Basic studio lighting....with a studio backdrop...and a metric tonne of skin work on some. But, basically, this is what using a large electronic flash light source does; it creates a good, solid, generous exposure with fairly low-ratio lighting, which can then be edited to a farethewell if desired.

Please IGNORE the YouTube idiots that advise you to "shoot wide-open." Making good portraits is far,far,farrrrrrrrr more about things other than shooting wide-open. Using HSS flash outdoors at wider apertures is a new thing that many noobs with YouTube channels have jumped on, and they crank out video after video, espousing a cannard.

There is a HELL of a lot more to making a good picture than shooting wide-open. Anybody that emphasises wide-open aperture shooting is clearly in a learning stage...it's not a "mature" technical decision to make, and to advocate it as the _correct course of action as the norm_ is just...stupid.

Oh....always drive your car in top gear and WOT (wide-open throttle).It's the best way to drive.


----------



## Braineack (Sep 15, 2017)

his photos remind me of the ones I'd see in shopping malls as a kid.

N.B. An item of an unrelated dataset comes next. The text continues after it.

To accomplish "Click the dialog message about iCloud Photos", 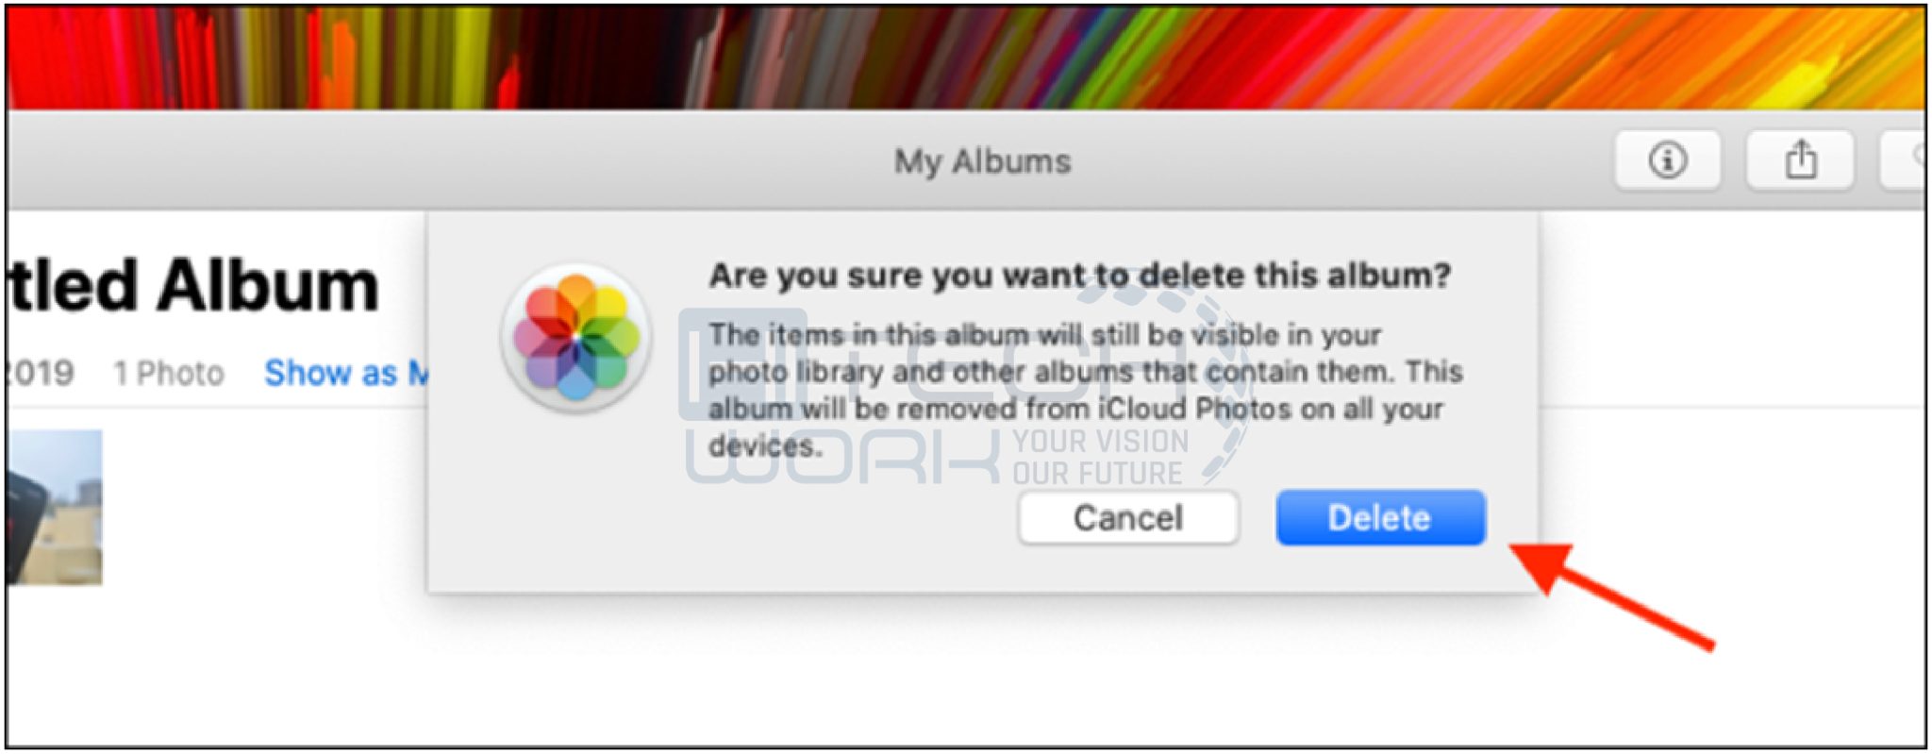I will click(1085, 390).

not my style, but a skilled photographer, dude just needs to stay out of photoshop.


----------



## OGsPhotography (Sep 15, 2017)

Ots a good gallery thanks.

To andwer the OPs question, spend a lot of time lol. Good luck. This is pro work.


----------



## zombiesniper (Sep 15, 2017)

Evertking said:


> shoot wide open and HSS



Anyone that is stating this is the key to anything....needs to learn how to use their gear. 

Wide open isn't a badge and can in many cases just make your life harder than it needs to be. It has it's place but it's not normally the first choice.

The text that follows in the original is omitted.